Actually, the dependencies are gone in 3.23.0. The list of dependencies in the README might be a little bit misleading since it does not map the version of the library to the dependency version. However, I wonder why the required dependencies are not transitive in the first place 🤔

cbollmeyer commented 1 year ago

Actually, the dependencies are gone since 3.19 because they obviously created 'a lot of version conflicts for a lot of users'. (https://github.com/docusign/docusign-esign-java-client/issues/234). Instead, the 'shaded' artifact came into place which is in fact a Fat Jar - without relocation though, it seems, so it still leads to version conflicts at least in server environments and many dependencies were outdated, some had known security issues and so on. Let's not go further into this. For us, the Fat Jar is no option.

Luckily, the code is open source, so you can get the dependency list from the project's pom.xml (at the bottom). That's what we use and simply redeclared those dependencies we don't already use in our own project, which enables us to override versions in case of conflicts or required security upgrades. There are Gradle build files as well, but these seem to be outdated and TBH JUnit 4 is too.

Note that since version 4, the client uses Jakarta instead of JEE 8 libraries now, so that may not be a simple drop-in replacement. In case of Spring Boot, it also requires a switch to Version 3+ and JDK 17 which is no minor task. Some kind of announcement would have been nice, but well.

ksiczek commented 1 year ago

Thank you @cbollmeyer for taking care to answer and pointing the #234. I can imagine that maintaining a library might be challenging but it seems to me that a dependency-less version suits no one, doesn't it? In case there is no conflict, clients should be able to use as-is or re-declare dependencies enforcing a particular version - dependency management tools allow us to declare whatever we please. However, if there is a conflict hiding dependencies does not help at all. Regarding vulnerabilities and bumping dependencies up it is up to the maintainer to check if everything works fine and is compatible.

BTW, regarding versions we were probably both right - I checked 3.22.0 and the dependencies are declared so I stopped verifying. However, wiping them out before publishing is probably a custom step that sb forgot to do.

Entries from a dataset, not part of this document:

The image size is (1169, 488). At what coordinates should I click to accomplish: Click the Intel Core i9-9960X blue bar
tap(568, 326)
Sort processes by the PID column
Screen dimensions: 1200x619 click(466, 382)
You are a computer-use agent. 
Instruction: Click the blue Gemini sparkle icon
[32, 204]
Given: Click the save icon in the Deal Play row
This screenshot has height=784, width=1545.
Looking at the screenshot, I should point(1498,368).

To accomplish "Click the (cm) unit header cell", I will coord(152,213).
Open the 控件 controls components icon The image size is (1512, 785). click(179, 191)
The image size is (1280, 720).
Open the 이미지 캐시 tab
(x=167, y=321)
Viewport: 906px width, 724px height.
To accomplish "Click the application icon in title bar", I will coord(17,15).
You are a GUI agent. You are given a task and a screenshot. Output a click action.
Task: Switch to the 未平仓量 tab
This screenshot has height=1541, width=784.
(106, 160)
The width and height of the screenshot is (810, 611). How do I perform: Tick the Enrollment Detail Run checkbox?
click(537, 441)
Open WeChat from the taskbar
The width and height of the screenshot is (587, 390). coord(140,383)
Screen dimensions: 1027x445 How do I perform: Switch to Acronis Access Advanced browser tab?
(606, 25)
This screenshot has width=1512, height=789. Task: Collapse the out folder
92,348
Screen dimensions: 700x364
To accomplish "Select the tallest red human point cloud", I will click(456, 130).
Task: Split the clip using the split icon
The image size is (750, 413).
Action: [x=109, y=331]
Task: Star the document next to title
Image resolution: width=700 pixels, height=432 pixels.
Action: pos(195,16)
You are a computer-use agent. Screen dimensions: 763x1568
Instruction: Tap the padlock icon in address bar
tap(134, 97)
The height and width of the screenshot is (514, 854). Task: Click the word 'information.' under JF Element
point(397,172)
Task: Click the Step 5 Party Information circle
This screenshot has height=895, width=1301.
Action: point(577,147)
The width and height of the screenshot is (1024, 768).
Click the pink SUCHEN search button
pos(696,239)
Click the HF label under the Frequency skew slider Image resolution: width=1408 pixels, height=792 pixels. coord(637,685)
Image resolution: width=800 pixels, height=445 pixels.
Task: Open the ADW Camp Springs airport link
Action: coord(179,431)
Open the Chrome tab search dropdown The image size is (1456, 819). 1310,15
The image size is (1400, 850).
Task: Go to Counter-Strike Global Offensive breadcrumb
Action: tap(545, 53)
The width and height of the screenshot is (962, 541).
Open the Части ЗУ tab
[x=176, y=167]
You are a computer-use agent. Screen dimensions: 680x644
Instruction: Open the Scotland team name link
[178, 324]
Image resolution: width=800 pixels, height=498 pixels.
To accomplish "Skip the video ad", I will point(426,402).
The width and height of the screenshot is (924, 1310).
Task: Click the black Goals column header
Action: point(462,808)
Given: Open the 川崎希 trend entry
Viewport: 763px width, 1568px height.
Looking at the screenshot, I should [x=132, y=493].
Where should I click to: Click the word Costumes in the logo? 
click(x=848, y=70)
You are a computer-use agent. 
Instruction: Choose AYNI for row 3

Actually, it is a pity that for almost a year (since #234) the topic got almost no attention besides some trivial explanation and I think we would better proceed with a custom HTTP client on a stack we maintain anyway.

cbollmeyer commented 1 year ago

IIRC the developers said somewhere the reappearance of the dependencies in 3.22 was in fact a mistake. Indeed it's a little odd, but believe me, you had to redeclare most of the stuff including Jackson 2.12 or Jersey 2 anyway, as those were outdated and had known security bugs. Not to mention the json.org dependency the attic-ized apache oltu lib uses (it still does) which was from 2014. Idk, it is as it is. As you mention it, we too went migrating to a custom HTTP client for some of our projects, reusing only the model component for JSON serialization, but then, you have to deal with the API changes on your own. That pull request for the Refresh Token support (which the client still lacks) is pending review since...2021?

ksiczek commented 1 year ago

So far we seem lucky to use just authentication flow and one envelope call and we could give custom implementation a try. Moreover, we do work in a BE-to-BE manner and we did not suffer from the lack of refresh tokens yet. The talk was really insightful and helpful 😌 but I'm going to close the issue because it seems unlikely I get something more.

Take care.

ksiczek commented 1 year ago

Closing as it is way too difficult to get some answers and we've finally decided to switch to a custom implementation.